Разумеется, она оставила свою сумочку возле пишущей машинки. Д. открыл ее с невозмутимой ловкостью, приобретенной в то время, когда занимался перлюстрацией. Пробежал глазами пневмокарточку, подписанную «нежно привязанный к вам Эварист». Пролистал записную книжку. Заметил – и ужаснулся – номер телефона: Х. 11–47. Ненавистный номер – 11–74. Перестановка цифр! Подозрение переросло в уверенность, отдаваясь в каждой нервной клетке. Возвратившись, Арманда взглянула на свою сумочку – ах, мы друг друга понимаем! Д. взял письмо месье Февра и положил в карман. «Рассортируйте досье…» Но он забрал ключ от шкафа, и секретарша не возразила… И правда, мы прекрасно друг друга понимаем! – подумал Д. Это все меняло. Он вспомнил, что поймал первое такси всего в нескольких шагах от дома, и шофер как-то особенно внимательно наклонился к нему… Едва он выйдет, она наберет 11–74 – это, наверно, метрах в ста отсюда, а может, даже в самом доме… Арманда, очень смущенная, не скрывала озабоченности.

– В чем дело? – бесцеремонно спросил Д.

Она объяснила, что в отсутствие месье Малинеско ей хотелось бы взять трехдневный отпуск, если возможно, чтобы… Речь идет о тете, домике в деревне, Дюпуа.
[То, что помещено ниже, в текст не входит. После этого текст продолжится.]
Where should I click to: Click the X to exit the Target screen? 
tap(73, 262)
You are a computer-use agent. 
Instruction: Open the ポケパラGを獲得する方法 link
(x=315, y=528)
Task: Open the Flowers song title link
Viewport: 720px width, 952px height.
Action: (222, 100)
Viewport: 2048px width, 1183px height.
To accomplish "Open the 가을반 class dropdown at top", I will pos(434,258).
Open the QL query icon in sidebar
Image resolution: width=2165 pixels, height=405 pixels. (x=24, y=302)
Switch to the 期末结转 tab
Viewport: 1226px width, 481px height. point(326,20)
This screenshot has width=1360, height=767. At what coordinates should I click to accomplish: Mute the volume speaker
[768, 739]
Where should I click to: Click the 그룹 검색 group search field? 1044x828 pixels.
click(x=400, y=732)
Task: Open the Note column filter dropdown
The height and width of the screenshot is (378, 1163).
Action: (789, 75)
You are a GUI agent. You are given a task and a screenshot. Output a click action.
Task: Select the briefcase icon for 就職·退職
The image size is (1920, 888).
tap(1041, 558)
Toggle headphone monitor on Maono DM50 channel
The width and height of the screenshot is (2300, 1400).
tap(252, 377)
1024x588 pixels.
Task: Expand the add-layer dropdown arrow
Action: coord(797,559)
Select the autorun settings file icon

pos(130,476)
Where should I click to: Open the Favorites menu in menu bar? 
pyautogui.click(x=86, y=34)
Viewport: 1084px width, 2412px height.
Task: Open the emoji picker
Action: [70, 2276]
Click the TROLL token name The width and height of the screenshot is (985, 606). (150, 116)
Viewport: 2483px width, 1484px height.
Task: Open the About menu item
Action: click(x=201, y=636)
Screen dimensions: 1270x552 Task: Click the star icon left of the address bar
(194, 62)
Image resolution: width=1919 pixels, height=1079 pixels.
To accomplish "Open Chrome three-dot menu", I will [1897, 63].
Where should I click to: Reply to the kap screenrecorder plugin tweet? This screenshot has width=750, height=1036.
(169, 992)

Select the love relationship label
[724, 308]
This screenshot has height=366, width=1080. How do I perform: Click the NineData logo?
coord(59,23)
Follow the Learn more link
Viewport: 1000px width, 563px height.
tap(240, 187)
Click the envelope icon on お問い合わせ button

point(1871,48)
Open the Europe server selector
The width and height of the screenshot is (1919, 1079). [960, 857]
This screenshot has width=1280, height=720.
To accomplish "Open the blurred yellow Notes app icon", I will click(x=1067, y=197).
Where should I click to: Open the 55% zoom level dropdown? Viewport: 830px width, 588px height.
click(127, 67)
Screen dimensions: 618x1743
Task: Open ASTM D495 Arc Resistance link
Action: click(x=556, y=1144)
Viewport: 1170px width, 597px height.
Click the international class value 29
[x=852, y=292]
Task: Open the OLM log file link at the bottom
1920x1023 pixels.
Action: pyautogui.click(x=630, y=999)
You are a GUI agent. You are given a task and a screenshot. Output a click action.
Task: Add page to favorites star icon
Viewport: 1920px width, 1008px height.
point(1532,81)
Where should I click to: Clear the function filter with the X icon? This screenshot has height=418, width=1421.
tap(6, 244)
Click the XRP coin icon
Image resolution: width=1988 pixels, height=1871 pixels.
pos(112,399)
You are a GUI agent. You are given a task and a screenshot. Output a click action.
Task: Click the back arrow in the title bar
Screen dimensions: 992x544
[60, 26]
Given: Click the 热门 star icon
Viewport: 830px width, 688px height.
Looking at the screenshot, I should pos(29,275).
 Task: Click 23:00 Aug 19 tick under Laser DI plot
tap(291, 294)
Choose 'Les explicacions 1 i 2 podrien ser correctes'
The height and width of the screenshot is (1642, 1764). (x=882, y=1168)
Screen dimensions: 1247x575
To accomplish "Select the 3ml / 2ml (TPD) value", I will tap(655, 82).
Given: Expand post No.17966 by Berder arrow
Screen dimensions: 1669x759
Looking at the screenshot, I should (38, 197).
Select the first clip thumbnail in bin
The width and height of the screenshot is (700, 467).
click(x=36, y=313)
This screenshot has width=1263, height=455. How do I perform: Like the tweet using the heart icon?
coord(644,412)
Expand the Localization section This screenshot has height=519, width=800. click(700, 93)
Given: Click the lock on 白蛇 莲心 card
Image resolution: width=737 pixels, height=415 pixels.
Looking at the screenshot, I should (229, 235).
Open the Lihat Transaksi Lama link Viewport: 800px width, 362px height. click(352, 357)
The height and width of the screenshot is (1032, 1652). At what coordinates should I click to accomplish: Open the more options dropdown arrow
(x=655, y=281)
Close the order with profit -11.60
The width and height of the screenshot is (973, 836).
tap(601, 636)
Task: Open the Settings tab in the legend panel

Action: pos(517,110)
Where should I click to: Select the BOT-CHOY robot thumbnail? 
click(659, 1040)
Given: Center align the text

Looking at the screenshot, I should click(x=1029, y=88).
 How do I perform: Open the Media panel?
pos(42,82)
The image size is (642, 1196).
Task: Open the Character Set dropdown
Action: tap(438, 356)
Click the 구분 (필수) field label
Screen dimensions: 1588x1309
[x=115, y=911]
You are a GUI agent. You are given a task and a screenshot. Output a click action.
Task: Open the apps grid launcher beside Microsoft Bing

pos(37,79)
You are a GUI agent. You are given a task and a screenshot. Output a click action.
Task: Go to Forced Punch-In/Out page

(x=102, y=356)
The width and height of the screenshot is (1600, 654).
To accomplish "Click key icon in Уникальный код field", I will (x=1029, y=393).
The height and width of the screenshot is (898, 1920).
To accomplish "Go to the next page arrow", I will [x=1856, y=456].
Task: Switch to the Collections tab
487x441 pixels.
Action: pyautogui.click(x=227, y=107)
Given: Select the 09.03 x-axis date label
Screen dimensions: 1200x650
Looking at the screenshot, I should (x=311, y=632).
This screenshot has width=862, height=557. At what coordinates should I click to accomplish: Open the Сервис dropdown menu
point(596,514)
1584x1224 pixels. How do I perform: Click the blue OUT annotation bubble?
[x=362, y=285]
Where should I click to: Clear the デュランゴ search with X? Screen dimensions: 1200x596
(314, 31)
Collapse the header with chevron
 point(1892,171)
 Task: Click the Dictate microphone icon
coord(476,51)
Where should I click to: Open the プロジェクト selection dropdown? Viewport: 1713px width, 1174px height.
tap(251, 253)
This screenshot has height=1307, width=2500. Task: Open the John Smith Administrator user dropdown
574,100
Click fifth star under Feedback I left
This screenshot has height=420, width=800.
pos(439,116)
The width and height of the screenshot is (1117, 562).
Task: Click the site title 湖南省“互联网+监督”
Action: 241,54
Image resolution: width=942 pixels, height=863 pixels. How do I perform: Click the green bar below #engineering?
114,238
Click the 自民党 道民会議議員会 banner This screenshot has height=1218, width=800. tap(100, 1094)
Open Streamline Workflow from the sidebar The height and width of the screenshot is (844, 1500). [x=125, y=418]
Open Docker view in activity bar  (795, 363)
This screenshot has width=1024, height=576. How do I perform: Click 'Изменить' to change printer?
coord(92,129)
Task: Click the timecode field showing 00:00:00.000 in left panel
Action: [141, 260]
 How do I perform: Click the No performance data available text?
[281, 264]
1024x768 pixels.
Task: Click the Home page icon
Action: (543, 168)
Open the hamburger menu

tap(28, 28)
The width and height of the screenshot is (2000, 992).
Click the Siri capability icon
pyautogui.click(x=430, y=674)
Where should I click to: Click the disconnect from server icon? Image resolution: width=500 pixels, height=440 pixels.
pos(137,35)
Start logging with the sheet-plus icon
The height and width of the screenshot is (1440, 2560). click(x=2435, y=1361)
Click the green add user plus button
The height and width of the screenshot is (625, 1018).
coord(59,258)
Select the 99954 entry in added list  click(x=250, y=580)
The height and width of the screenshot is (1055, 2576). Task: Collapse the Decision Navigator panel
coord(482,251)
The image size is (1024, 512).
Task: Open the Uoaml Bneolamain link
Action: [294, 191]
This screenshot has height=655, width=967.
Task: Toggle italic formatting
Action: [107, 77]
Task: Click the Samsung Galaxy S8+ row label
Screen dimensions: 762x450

Из сумочки появилось письмо нотариуса.

– Ну, разумеется, – отрезал Д.

Самое худшее – не доверять самому себе, не доверять недоверию. Д. увидел на конверте из нотариальной конторы телефон 11–47. Успокоенный, он позабыл о Мюлузе. «Да, позвольте мне выписать вам за истекший квартал премию – пятьсот франков…» По тому, как люди принимают деньги, можно догадаться об их продажности. Сверкнувшая очками молодая женщина была сама невинность.

Д. верил, как фокусник верит в свои трюки, в тайны, коды, уловки, молчание, маски, безупречную игру; но ему было также известно, что тайны продаются, коды расшифровываются, уловки не срабатывают, молчание нарушается, маски разоблачаются легче, чем лица, копировальная бумага, на которой печатали депеши, накапливается в мусорных ящиках министерств, игра никогда не бывает безукоризненной. Он верил в непобедимость вездесущей, разветвленной, богатой, мощной Организации – сильной не только преданностью своих членов, но и сообщничеством противников, подпитывающих ее порой невольно, порой из расчета. Но начиная с того, дня, когда он начал отдаляться от Организации, он почувствовал, что отвергнут ею; эта сила, которая стояла за ним, была в нем, становилась удушающей.